Eigentlich war die Sache vom Tisch. Während der brandenburgische Fußballverband in dieser Woche mitteilte, dass die Vereine von der Oberliga bis zur Landesliga ab der kommenden Saison den Live-Ticker des Internetportals fussball.de verpflichtend nutzen müssen, hatte sich der Fußballverband Sachsen-Anhalt gegen eine Verpflichtung seiner Vereine ausgesprochen. Auf freiwilliger Basis kann das Angebot von fussball.de oder auch fupa.net genutzt werden. Zumindest für den Kreisfachverband Anhalt (KFV) sieht das nun aber anders aus. „Ab dem 1. Juli ist der Ticker für die Vereine Pflicht“, sagt KFV-Präsident Mario Pinkert. Bis zum 30. Juni sollen sie es probieren. „Wenn wir mitbekommen, dass es Probleme gibt, muss man dann miteinander reden.“

Vereine müssen Liveticker zuarbeiten

Das haben beide Seiten - Vorstand des KFV und die Vereine - in diesem Jahr bereits getan. Mit dem Ergebnis, dass die Vereine in Anhalt ab 1. Juli während des Spiels Torschützen, gelbe Karten und Besonderheiten dem Liveticker von fussball.de zuarbeiten müssen. „Der KFV und die Vereine bezahlen das Modul bereits - und es wird nicht genutzt“, erklärt Pinkert die Entscheidung. „Wenn wir es weiter auf freiwilliger Basis machen, fasst es keiner an.“

Viele Vereine haben zuletzt schon „getickert“. Auf Plattformen wie fupa.net oder auf der eigenen Facebook. Mario Pinkert ist laut eigener Aussage nicht gegen diese Konkurrenz-Angebote. „Ich sehe das aber als zusätzliche Plattform neben fussball.de“, sagt der Präsident des KFV Anhalt, „es gehört erst einmal zu den Hausaufgaben, dass die Vereine diesen Liveticker nutzen. Zuschüsse werden auch an Bedingungen geknüpft.“

Eine ganz andere Meinung vertritt Jörg Bihlmeyer. „Liveticker sind den Medien wie der Mitteldeutschen Zeitung oder fupa.net vorbehalten“, sagt der Präsident des Kreisfachverbandes Anhalt-Bitterfeld, „der Verein, der das machen möchte, kann das gerne tun - aber freiwillig.“ Bihlmeyer hinterfragt dabei nicht nur die Pflicht als solches, sondern auch die praktische Umsetzbarkeit für die Vereine. „Wir sind froh, dass wir den elektronischen Spielberichtsbogen so reibungslos umgesetzt haben“, sagt er, „wer soll denn nun auch noch den Liveticker machen?“

Liveticker-Ehrenamt

Eine berechtigte Frage. In der 2. Kreisklasse finden Spiele von zweiten oder dritten Mannschaften statt. Die Zahl der Besucher und Helfer ist verschwindend gering. Aber auch in diesem Punkt hat Mario Pinkert einen Ansatz gefunden: „Man kann damit auch neue ehrenamtliche Mitarbeiter gewinnen“, sagt der Präsident des KFV Anhalt und meint damit beispielsweise Nachwuchsspieler eines Vereins. Diese können mit der Aufgabe des Livetickers während einer Partie der Herren beauftragt werden. Genauso gut könne es sich auch um Verwandte, Freunde oder Bekannte der Spieler handeln.

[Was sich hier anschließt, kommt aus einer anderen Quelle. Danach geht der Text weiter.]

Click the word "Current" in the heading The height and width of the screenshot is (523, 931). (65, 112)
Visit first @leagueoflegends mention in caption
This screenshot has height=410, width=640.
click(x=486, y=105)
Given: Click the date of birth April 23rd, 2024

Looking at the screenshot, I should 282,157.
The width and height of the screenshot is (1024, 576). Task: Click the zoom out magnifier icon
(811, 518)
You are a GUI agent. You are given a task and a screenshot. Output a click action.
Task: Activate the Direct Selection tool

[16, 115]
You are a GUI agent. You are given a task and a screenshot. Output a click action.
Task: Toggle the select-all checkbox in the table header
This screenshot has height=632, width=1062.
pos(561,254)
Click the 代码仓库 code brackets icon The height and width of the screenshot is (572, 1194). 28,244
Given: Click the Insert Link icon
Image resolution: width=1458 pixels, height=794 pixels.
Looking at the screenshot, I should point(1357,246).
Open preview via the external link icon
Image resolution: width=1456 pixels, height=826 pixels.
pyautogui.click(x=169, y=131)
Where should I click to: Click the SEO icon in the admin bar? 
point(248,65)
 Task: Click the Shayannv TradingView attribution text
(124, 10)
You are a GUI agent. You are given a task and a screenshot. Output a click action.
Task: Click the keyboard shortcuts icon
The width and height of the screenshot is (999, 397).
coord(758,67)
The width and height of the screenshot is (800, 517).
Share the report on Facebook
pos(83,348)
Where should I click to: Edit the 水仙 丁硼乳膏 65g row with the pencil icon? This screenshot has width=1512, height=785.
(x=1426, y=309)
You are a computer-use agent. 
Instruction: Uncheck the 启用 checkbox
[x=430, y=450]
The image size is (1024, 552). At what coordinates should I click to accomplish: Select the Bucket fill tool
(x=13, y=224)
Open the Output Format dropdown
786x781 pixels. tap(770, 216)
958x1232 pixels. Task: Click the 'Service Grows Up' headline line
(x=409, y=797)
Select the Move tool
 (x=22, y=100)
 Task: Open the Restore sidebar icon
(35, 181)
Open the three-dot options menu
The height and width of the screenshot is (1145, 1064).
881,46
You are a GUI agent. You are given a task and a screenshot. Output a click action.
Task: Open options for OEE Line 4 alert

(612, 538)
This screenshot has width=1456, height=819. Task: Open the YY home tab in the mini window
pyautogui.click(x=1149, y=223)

All das sieht Grün-Weiß Dessau sehr skeptisch. „Wenn am Sonntag früh um 10 Uhr unsere Dritte gegen Dobritz-Garitz II spielt, wer verfolgt dann diesen Liveticker?“, fragt Mirko Rübesamen, „ich sehe den Aufwand und Nutzen nicht in der Waage.“ Und damit steht der Abteilungsleiter Fußball der Grün-Weißen nicht alleine da. Viele andere Vereine denken ähnlich. „Ich bin froh, wenn ich zum Spiel elf Spieler, einen Trainer und einen Schiedsrichterbetreuer habe.

Suche nach Freiwilligen

Jetzt muss ich noch jemanden finden, der bei Wind und Wetter mit einem hochwertigen Handy oder Tablet am Spielfeldrand steht und tickert - das ist sehr schwer zu bewerkstelligen“, zeigt sich Mirko Rübesamen mit dem Beschluss unzufrieden. „Dass es nun zur Pflicht geworden ist, ist nicht optimal. Das wurde von oben herab und über den Köpfen der Vereine entschieden. Warum hätte man nicht demokratisch abstimmen können?“

Gut vier Monate Zeit haben die Vereine im Kreisfachverband Anhalt noch, sich mit diesem Thema zu beschäftigen und die Aufgaben während eines Spiels kennenzulernen. Und es ist nicht wenig, was da zu tun ist. Wer etwa einen Blick in die Regionalligen der Herren wirft, wo der Liveticker bereits Pflicht ist, wird sehen, dass neben dem Vermelden der Torschützen auch Spielerwechsel, Gelbe und Rote Karten sowie kurze Sätze zu Torchancen zu finden sind. Eine Arbeit, die in Anhalt-Bitterfeld weiter freiwillig bleiben wird. „Zumindest so lange, wie ich hier Präsident bin“, sagt Jörg Bihlmeyer. (mz)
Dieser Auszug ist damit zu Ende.